(Saved data entries)
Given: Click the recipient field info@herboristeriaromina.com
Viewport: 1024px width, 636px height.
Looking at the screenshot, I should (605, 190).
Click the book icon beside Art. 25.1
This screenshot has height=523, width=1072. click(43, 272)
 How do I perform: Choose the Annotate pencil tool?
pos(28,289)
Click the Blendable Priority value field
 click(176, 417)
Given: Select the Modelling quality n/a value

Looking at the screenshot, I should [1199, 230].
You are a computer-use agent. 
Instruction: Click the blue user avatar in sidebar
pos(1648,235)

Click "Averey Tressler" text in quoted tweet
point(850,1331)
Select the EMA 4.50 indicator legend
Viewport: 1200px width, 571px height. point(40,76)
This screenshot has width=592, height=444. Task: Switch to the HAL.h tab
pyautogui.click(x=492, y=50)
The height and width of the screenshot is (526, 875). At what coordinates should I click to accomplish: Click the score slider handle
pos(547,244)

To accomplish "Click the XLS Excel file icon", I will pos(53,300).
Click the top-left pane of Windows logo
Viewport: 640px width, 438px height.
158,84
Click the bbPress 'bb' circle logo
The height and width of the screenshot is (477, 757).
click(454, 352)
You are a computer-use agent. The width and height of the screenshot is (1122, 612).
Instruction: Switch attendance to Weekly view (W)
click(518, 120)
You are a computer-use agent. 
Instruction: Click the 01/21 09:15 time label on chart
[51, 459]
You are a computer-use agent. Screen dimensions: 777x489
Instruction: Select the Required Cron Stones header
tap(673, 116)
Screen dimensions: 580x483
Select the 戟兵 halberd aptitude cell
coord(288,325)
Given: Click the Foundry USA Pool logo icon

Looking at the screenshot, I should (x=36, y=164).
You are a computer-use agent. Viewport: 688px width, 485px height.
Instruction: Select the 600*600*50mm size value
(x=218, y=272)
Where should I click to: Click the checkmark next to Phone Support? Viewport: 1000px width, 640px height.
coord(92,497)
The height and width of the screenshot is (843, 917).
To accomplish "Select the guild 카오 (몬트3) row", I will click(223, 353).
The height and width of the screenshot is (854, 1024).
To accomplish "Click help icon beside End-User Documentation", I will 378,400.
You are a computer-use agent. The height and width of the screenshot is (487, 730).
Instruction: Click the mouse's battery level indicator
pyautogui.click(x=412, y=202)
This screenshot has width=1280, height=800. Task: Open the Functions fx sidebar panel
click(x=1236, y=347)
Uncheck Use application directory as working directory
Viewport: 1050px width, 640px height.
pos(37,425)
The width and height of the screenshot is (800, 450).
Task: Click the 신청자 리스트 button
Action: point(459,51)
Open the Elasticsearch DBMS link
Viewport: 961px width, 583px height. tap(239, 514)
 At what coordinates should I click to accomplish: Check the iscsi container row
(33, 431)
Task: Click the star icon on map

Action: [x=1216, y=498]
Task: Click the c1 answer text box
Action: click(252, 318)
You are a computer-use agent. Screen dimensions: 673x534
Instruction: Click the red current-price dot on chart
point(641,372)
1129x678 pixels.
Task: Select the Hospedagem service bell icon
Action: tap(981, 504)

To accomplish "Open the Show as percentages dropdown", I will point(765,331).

_What the task asks:_
With "dimensions" as the string to match, show every line of the entries above that has it.

_Written reply:_
You are a computer-use agent. Screen dimensions: 777x489
Screen dimensions: 580x483
You are a computer-use agent. Screen dimensions: 673x534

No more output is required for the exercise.